◆ **WRITTEN EXERCISE**: Copy out the Empire Wold forum thread below word for word, from its title to the last post.

◆ **SUPPLIED TEXT**:
# Empire Wold



## thamestug (Jun 7, 2008)

The Icelandic Coastguard have found and identified the wreck of Empire Wold which disappeared with the loss of all crew and without trace off Iceland 74 years ago. There is info and pics here
http://thamestugs.co.uk/MANAGED-TUGS.php [scroll down page]


----------



## robin (Jun 23, 2005)

Well done Pete, you have worked on that history for a long time ! At least the families now have closure.
Regards, Robin W.S.S. Chatham.


----------



## thamestug (Jun 7, 2008)

Many thanks Robin, hope all is well with you.


----------



## Bill.B (Oct 19, 2013)

Thames tug site is wonderful. The Dunkirk logs are truly fascinating. A lot of the barges I know well and have sailed on. Ena, Pudge, Tollesbury, Glenway and more. The crew logs bring such a vivid picture of those terrible times. Dover harbour must have been shear mayhem as well.

◆ **INFORMATION SHOWN**:
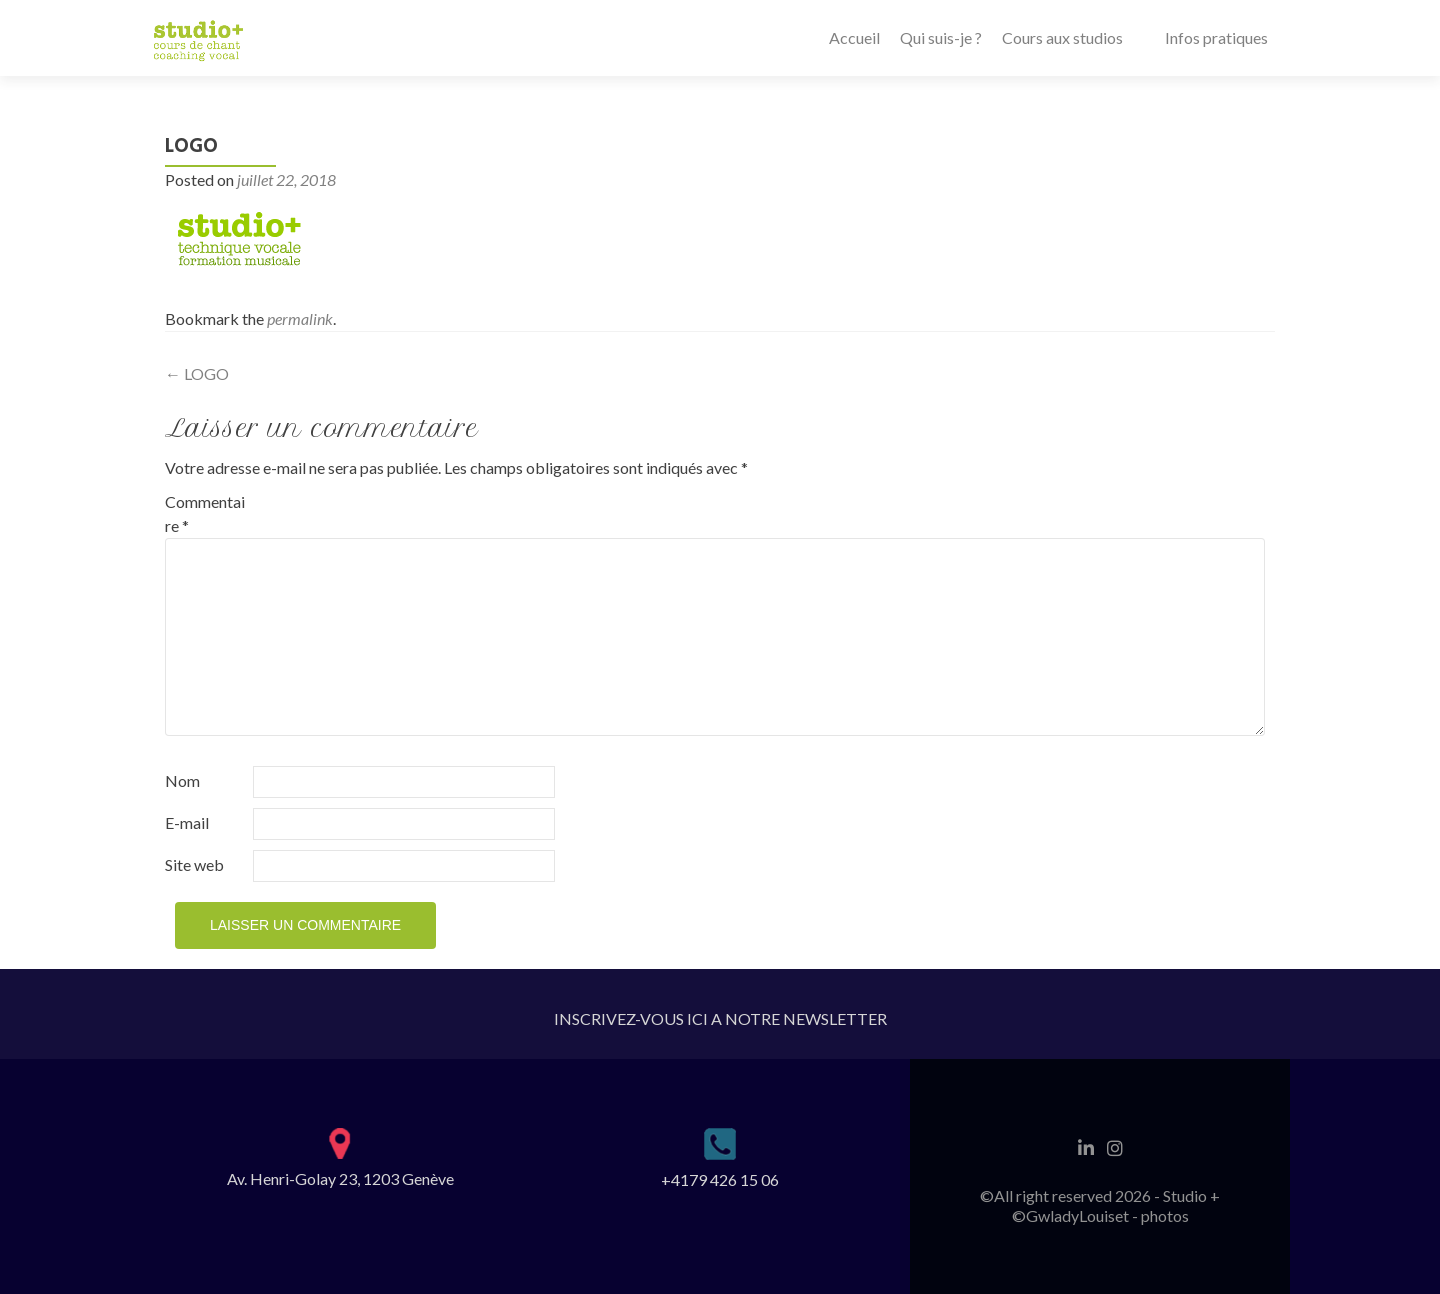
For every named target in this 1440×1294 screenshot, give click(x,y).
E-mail (187, 822)
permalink (300, 318)
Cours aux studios (1062, 37)
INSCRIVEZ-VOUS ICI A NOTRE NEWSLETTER (720, 1018)
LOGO (197, 373)
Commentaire (205, 513)
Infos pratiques (1216, 37)
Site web (194, 864)
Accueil (854, 37)
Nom (182, 780)
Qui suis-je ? (941, 37)
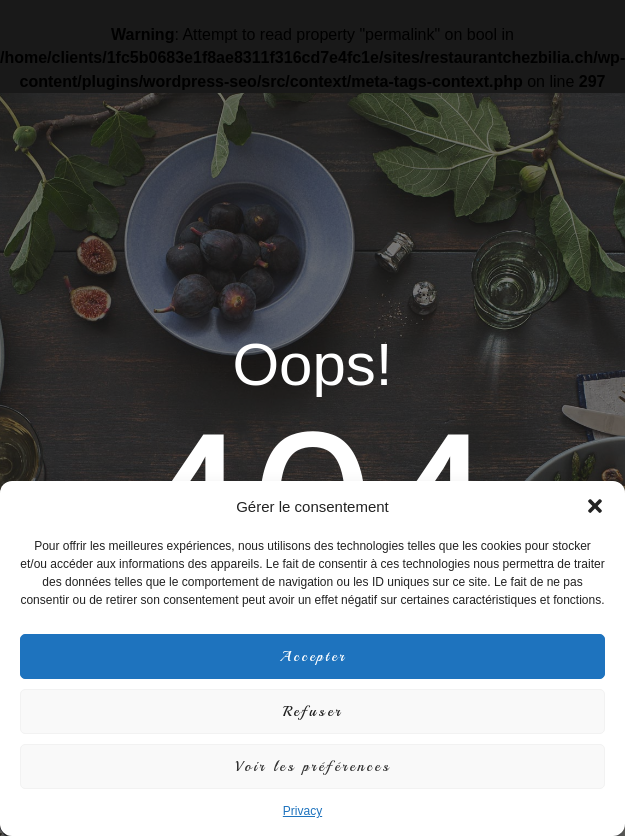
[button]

◆ **ANSWER TO THIS TASK**:
# Empire Wold



## thamestug (Jun 7, 2008)

The Icelandic Coastguard have found and identified the wreck of Empire Wold which disappeared with the loss of all crew and without trace off Iceland 74 years ago. There is info and pics here
http://thamestugs.co.uk/MANAGED-TUGS.php [scroll down page]


----------



## robin (Jun 23, 2005)

Well done Pete, you have worked on that history for a long time ! At least the families now have closure.
Regards, Robin W.S.S. Chatham.


----------



## thamestug (Jun 7, 2008)

Many thanks Robin, hope all is well with you.


----------



## Bill.B (Oct 19, 2013)

Thames tug site is wonderful. The Dunkirk logs are truly fascinating. A lot of the barges I know well and have sailed on. Ena, Pudge, Tollesbury, Glenway and more. The crew logs bring such a vivid picture of those terrible times. Dover harbour must have been shear mayhem as well.